Eppure, gli occhi devono continuare a cercare Auschwitz, devono fissare, al di là dei grandi vetri di alcune sale di Auschwitz I, la valigia, la teiera, la tazza, il pettine, le ciabatte, il paio di scarpe, e lo devono fare con la consapevolezza che ciascuno di quegli oggetti appartenne a un individuo in carne ed ossa, unico, inconfondibile, irripetibile come lo è ciascun individuo, come lo era ciascuna di quelle 12.000 persone che quotidianamente venivano uccise, venivano ridotte a cadaveri gonfi e rigidi come blocchi di basalto. Ripercorrere il cammino all’inverso. Questo occorre fare. Attraverso il pensiero. Per mezzo dell’immaginazione. Questo esige Auschwitz. Che si osservi, cioè, quel singolo manufatto, ad esempio, quel paio di scarpe numero 33, e si torni con la mente al giorno in cui vennero acquistate, in una bottega polacca o ungherese, dopo che la bambina ne aveva provati alcuni modelli sotto lo sguardo attento della madre e di una commessa. Le aveva calzate con la certezza che dopo quelle ce ne sarebbero state tante altre di scarpe nella propria esistenza, via via che gli anni passavano e il piede cresceva, via via che le occasioni per indossarle, mostrarle, cambiarle, aumentavano.

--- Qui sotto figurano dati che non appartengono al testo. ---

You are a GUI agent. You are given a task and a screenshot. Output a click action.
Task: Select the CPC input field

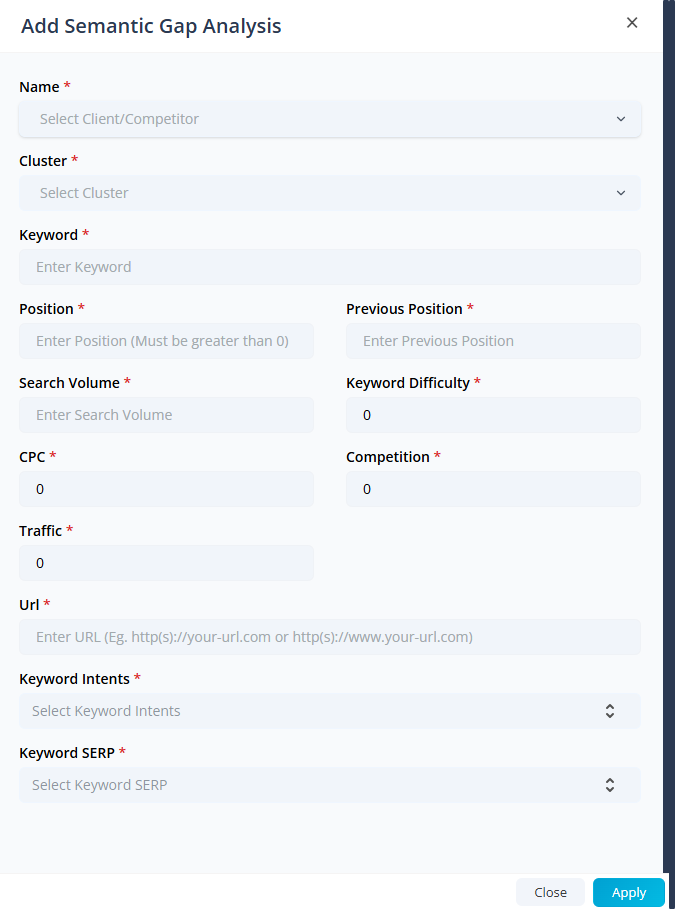166,489
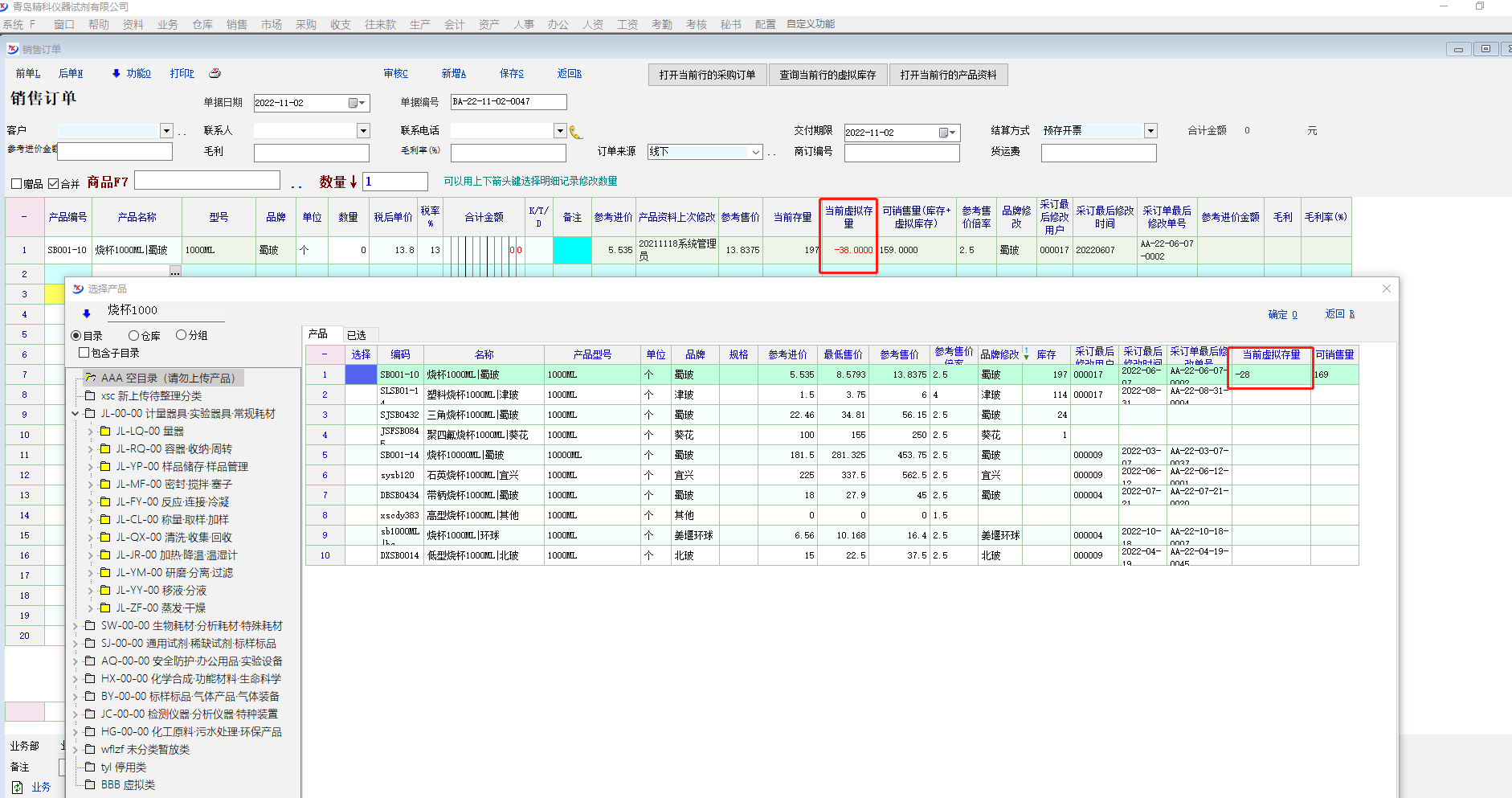Viewport: 1512px width, 798px height.
Task: Select the 仓库 radio button
Action: click(133, 336)
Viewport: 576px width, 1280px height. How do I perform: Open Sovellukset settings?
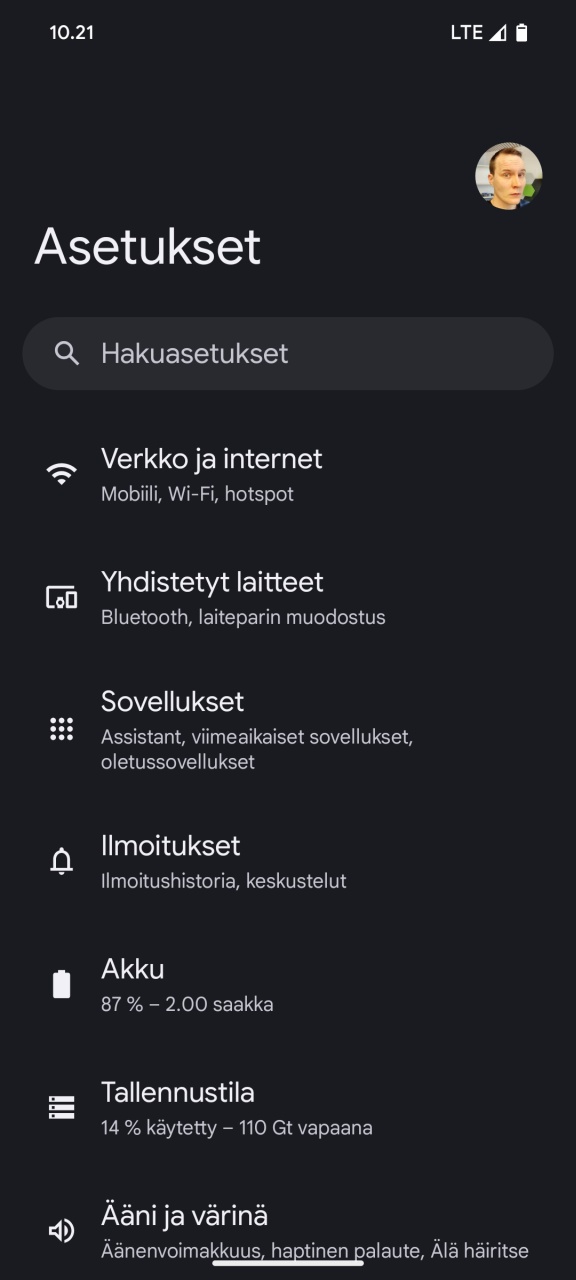288,730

E poi sarebbe venuto il momento – per quella bambina, per molte altre bambine – di partire per un viaggio col proprio sposo, magari dopo avere sistemato i vestiti dentro la valigia di pelle nera, che la madre aveva ereditato dal nonno e che recava impressa a grandi lettere la scritta con l’indirizzo della ditta paterna, quella stessa valigia di pelle nera che pare cercare il mio sguardo, al pari di quello dei visitatori di Auschwitz I, in questa fredda giornata di inizio dicembre del 2018. Perché è di questo e non di altro che ci parlano quegli oggetti ora ammassati dietro gli ampi vetri di queste sale spaziose, vale a dire di una normalissima quotidianità, che però non ci fu, non ci fu mai. Essa fu negata, bruciata, dispersa nell’aria insieme alla cenere dei cadaveri, insieme a nomi e cognomi sostituiti da numeri, molte volte da niente. E tutto ciò venne concepito e pianificato nel cuore della Vecchia Europa, dove l’ouverture dei Maestri cantori di Norimberga di Wagner risuonava un po’ ovunque durante le manifestazioni ufficiali del Partito Nazionalsocialista e mentre nelle università tedesche si leggevano gli studi che Wilamowitz-Moellendorff aveva dedicato a Pindaro e a Platone.

La cultura, questa è la verità, non può niente contro la cattiveria dell’uomo. Auschwitz non fu un semplice inciampo lungo il cammino della modernità e della civiltà. Se esso fu, come recita il titolo di un libro di Hannah Arendt “L’immagine dell’inferno”, è perché l’inferno l’uomo lo reca dentro di sé, da qualche parte, laggiù nel profondo.